Advertisement

Grove’s Cyrano Glories in ‘Most Romantic Play Ever’

Share

If Michelle Pfeiffer, one of the world’s most beautiful actresses, can say she is less than happy with her looks because of the way her lips curl downward at the corners of her mouth, then it is easy to understand why Cyrano has such a profound reaction to his giant-size nose.

That at least is how Charles Lanyer, the star of “Cyrano de Bergerac” at the Grove Shakespeare Festival, explains what he believes to be “the universal appeal” of Edmond Rostand’s crowd-pleasing hero. For it is Cyrano’s feelings about his appearance, rather than what he actually looks like, that are the touchstone to his character and make this grandiose creature one of us.

“I don’t think I’ve ever run across anybody who was ever satisfied with his appearance,” Lanyer said. “Most of us feel that no matter what we’ve been given or not been given in the looks department, it somehow isn’t right. So Cyrano’s problem is something everybody identifies with, except that it’s exaggerated and made quite obvious.”

Advertisement

When Cyrano says, “Know that I glory in this nose of mine / For a great nose indicates a great man,” we realize that he is offering an eloquent bluff. After all, the fabled “nose speech” that follows is a preemptive defense. By calling his nose everything from “a perch” for birds to “a blue cucumber,” he invents a string of self-inflicted insults far worse than anything anybody else can hurl at him.

But Cyrano’s sense of himself as a freak of nature would hardly justify our interest by itself. Nor does it entirely explain the play’s enduring appeal. Although Rostand combines his hero’s provocative physical flaws with a compensating gift of poetry as wonderfully outsized as his nose, there is something else that makes this 90-year-old comedy work.
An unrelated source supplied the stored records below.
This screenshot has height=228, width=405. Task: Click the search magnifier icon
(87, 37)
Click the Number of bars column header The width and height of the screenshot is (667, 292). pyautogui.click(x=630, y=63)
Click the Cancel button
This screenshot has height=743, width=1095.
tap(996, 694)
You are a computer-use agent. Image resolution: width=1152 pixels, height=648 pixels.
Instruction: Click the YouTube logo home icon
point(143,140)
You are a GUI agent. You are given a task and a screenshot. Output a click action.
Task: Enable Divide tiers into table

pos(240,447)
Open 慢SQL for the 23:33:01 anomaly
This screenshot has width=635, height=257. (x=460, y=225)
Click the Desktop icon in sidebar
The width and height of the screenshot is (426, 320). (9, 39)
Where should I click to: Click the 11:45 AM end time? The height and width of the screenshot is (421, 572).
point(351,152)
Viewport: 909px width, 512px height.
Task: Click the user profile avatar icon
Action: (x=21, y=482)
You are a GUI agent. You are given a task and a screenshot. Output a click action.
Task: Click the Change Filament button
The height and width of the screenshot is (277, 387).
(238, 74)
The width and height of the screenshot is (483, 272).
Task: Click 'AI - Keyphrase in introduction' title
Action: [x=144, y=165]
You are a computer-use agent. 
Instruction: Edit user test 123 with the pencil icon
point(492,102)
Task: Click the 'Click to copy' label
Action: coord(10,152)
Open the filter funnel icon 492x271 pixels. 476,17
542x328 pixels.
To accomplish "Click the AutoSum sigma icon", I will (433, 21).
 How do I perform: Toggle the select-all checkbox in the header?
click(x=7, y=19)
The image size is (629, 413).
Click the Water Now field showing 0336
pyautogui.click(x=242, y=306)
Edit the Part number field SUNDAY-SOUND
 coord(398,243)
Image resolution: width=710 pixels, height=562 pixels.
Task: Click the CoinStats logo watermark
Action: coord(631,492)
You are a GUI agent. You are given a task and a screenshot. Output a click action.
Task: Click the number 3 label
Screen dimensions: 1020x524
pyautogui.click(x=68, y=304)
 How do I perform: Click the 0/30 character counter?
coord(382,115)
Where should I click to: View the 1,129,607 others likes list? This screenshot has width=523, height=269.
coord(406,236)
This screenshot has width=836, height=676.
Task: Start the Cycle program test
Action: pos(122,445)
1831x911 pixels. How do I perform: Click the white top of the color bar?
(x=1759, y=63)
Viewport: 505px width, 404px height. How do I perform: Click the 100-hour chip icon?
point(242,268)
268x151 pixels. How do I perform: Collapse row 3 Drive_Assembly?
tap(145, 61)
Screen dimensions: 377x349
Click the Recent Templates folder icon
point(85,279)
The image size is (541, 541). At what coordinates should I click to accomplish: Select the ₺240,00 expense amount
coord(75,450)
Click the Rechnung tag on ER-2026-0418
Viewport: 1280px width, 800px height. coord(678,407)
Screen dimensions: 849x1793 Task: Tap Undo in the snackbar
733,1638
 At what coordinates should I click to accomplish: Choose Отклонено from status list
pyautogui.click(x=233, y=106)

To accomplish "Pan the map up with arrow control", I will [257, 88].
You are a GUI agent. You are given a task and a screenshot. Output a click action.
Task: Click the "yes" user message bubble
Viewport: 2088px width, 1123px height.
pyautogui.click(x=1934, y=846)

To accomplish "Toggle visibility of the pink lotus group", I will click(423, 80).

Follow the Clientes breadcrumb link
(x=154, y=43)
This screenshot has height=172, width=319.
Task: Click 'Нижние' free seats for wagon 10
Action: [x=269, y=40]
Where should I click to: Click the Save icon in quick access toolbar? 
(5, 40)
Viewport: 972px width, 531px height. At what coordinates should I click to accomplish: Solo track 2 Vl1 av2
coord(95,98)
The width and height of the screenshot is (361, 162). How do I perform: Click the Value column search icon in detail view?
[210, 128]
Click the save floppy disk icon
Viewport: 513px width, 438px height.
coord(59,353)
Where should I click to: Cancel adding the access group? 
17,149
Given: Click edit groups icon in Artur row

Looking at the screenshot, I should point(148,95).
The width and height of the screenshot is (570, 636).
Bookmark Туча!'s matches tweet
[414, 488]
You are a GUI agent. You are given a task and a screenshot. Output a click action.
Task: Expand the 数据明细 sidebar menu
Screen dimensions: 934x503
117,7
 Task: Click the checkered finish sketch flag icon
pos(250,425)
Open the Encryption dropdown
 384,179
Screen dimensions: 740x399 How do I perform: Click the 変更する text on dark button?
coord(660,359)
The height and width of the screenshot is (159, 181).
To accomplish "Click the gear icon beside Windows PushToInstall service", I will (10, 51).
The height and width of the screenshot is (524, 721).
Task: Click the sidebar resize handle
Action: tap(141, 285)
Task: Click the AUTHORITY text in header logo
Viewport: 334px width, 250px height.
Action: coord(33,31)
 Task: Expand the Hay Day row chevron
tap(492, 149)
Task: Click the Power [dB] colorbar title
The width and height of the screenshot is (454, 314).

“It is simply the most romantic play ever written,” Lanyer said. “We have here a virtually non-stop paean to the glory and the joy, the hope and the heartache, of romantic love. What ultimately draws us to Cyrano and makes him so poignant is that he is a man who feels unable to achieve life’s greatest reward because of his disfigured appearance.”

The actor, 47, said he has wanted to play the role ever since seeing Jose Ferrer’s Oscar-winning screen performance many years ago in the 1950 movie of “Cyrano de Bergerac.” But he never thought he would get to do it because “these things are often a matter of chance.” Then, during June, director Tom Bradac called to offer him the role at the Festival Amphitheatre in Garden Grove after Gregory Itzin had to drop out when a television job intervened.

“It was pretty short notice,” said Lanyer, who has played leading roles at major West Coast theaters from Seattle to San Diego, including South Coast Repertory in Costa Mesa. “I just sat in my living room and stuffed the lines in for six or seven days in a row. I wouldn’t let myself leave the house until I had cracked the back of the material.”

Some of the most eminent actors of the century have played Cyrano. The legendary Constant Coquelin originated the role in 1897 in the first production in Paris. Others who have performed Cyrano to great acclaim include Christopher Plummer and Derek Jacobi. Oddly, Laurence Olivier, who had a fondness for using false noses and would have seemed a natural for Cyrano, never made the role his own.

Advertisement

“What you have to do,” said Lanyer, who grew up near Seattle and lives in Los Angeles, “is make up your mind you are going to put your heart on your sleeve. You have to let everybody see it. You have to make the audience fall in love with you. I decided to go out there and be as impassioned and in love and as self-sacrificing as I can. That’s the nature of the man.”

The larger-than-life role also requires a larger-than-life delivery of Rostand’s elevated language.

“You want to hear the words well-spoken,” Lanyer said. “The verse demands it. You have to articulate those words in the rhythms imposed by the verse structure. If you take pauses in a naturalistic way, the energy of the line is destroyed. It’s as if you snipped the current. You must sustain the song just like a singer who keeps the melody going.”

And then, of course, there is the larger-than-life nose. (Ten of them, in fact.) Built on the bridge of Lanyer’s nose, Cyrano’s is a technical marvel so sensitive and flexible that it feels like an extension of the actor’s own

“It’s very comfortable, totally secure,” he said. “It has never even threatened to come off.”

ODD FACTS: “Sunday in the Park With George,” which recently closed South Coast Repertory’s 25th season, clocked in with SCR’s most expensive set ever. No figures were available. The former record holder was “Golden Girls” (since renamed “Going for the Gold”).

Advertisement

So says a booklet of odd facts being prepared for subscribers to the Costa Mesa theater. Did you know, for instance, that Shakespeare is South Coast’s most frequently produced playwright? He has had 11 productions, followed by Moliere and Harold Pinter (seven each) and Shaw (six).

Also at South Coast, the Hispanic Playwrights Project has landed Richard Beltran for the lead role in Octavio Solis’ “Man of Flesh.” The play is to receive a staged reading Aug. 12. Beltran is one of the stars of the current movie, “Scenes From the Class Struggle in Beverly Hills.”